> _What the exercise asks_: Each line of the data below should be repeated exactly.

> _Provided records_:
--------------------------------

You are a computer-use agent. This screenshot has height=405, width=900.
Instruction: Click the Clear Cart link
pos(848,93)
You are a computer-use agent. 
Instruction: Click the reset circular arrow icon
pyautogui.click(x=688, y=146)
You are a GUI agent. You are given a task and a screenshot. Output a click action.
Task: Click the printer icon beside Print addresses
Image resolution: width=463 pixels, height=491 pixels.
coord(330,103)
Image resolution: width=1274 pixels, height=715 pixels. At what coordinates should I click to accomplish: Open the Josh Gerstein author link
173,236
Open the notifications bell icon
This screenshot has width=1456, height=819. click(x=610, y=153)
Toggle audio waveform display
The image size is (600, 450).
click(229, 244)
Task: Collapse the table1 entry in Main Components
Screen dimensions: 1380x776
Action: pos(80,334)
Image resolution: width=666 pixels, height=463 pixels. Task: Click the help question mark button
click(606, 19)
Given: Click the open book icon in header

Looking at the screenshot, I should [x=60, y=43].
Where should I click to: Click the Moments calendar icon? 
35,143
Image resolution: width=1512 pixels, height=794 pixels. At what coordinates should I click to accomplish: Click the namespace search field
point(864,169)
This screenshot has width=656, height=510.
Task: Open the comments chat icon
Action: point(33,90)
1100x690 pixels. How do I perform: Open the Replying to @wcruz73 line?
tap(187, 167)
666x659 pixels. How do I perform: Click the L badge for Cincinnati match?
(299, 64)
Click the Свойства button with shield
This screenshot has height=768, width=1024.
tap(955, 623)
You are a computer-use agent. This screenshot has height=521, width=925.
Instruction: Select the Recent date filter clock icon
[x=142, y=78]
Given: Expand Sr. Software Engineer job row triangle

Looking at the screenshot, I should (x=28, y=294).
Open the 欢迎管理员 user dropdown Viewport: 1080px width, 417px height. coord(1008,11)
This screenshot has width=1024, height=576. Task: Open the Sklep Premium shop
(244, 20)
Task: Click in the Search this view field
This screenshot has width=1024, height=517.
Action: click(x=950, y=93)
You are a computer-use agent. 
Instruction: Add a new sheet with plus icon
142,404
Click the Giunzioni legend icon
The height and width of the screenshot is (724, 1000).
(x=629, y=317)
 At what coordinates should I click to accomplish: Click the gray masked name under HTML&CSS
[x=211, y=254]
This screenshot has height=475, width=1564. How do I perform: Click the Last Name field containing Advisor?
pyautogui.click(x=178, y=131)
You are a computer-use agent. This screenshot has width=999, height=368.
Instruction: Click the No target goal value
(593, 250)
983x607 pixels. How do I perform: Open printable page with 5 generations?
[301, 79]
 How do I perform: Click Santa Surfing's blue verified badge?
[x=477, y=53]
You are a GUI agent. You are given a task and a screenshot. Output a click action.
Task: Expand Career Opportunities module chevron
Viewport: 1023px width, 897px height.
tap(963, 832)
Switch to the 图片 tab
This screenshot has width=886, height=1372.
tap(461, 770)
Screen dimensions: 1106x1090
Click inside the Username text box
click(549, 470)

--------------------------------

> _Expected output_:
You are a computer-use agent. This screenshot has height=405, width=900.
Instruction: Click the Clear Cart link
pos(848,93)
You are a computer-use agent. 
Instruction: Click the reset circular arrow icon
pyautogui.click(x=688, y=146)
You are a GUI agent. You are given a task and a screenshot. Output a click action.
Task: Click the printer icon beside Print addresses
Image resolution: width=463 pixels, height=491 pixels.
coord(330,103)
Image resolution: width=1274 pixels, height=715 pixels. At what coordinates should I click to accomplish: Open the Josh Gerstein author link
173,236
Open the notifications bell icon
This screenshot has width=1456, height=819. click(x=610, y=153)
Toggle audio waveform display
The image size is (600, 450).
click(229, 244)
Task: Collapse the table1 entry in Main Components
Screen dimensions: 1380x776
Action: pos(80,334)
Image resolution: width=666 pixels, height=463 pixels. Task: Click the help question mark button
click(606, 19)
Given: Click the open book icon in header

Looking at the screenshot, I should [x=60, y=43].
Where should I click to: Click the Moments calendar icon? 
35,143
Image resolution: width=1512 pixels, height=794 pixels. At what coordinates should I click to accomplish: Click the namespace search field
point(864,169)
This screenshot has width=656, height=510.
Task: Open the comments chat icon
Action: point(33,90)
1100x690 pixels. How do I perform: Open the Replying to @wcruz73 line?
tap(187, 167)
666x659 pixels. How do I perform: Click the L badge for Cincinnati match?
(299, 64)
Click the Свойства button with shield
This screenshot has height=768, width=1024.
tap(955, 623)
You are a computer-use agent. This screenshot has height=521, width=925.
Instruction: Select the Recent date filter clock icon
[x=142, y=78]
Given: Expand Sr. Software Engineer job row triangle

Looking at the screenshot, I should (x=28, y=294).
Open the 欢迎管理员 user dropdown Viewport: 1080px width, 417px height. coord(1008,11)
This screenshot has width=1024, height=576. Task: Open the Sklep Premium shop
(244, 20)
Task: Click in the Search this view field
This screenshot has width=1024, height=517.
Action: click(x=950, y=93)
You are a computer-use agent. 
Instruction: Add a new sheet with plus icon
142,404
Click the Giunzioni legend icon
The height and width of the screenshot is (724, 1000).
(x=629, y=317)
 At what coordinates should I click to accomplish: Click the gray masked name under HTML&CSS
[x=211, y=254]
This screenshot has height=475, width=1564. How do I perform: Click the Last Name field containing Advisor?
pyautogui.click(x=178, y=131)
You are a computer-use agent. This screenshot has width=999, height=368.
Instruction: Click the No target goal value
(593, 250)
983x607 pixels. How do I perform: Open printable page with 5 generations?
[301, 79]
 How do I perform: Click Santa Surfing's blue verified badge?
[x=477, y=53]
You are a GUI agent. You are given a task and a screenshot. Output a click action.
Task: Expand Career Opportunities module chevron
Viewport: 1023px width, 897px height.
tap(963, 832)
Switch to the 图片 tab
This screenshot has width=886, height=1372.
tap(461, 770)
Screen dimensions: 1106x1090
Click inside the Username text box
click(549, 470)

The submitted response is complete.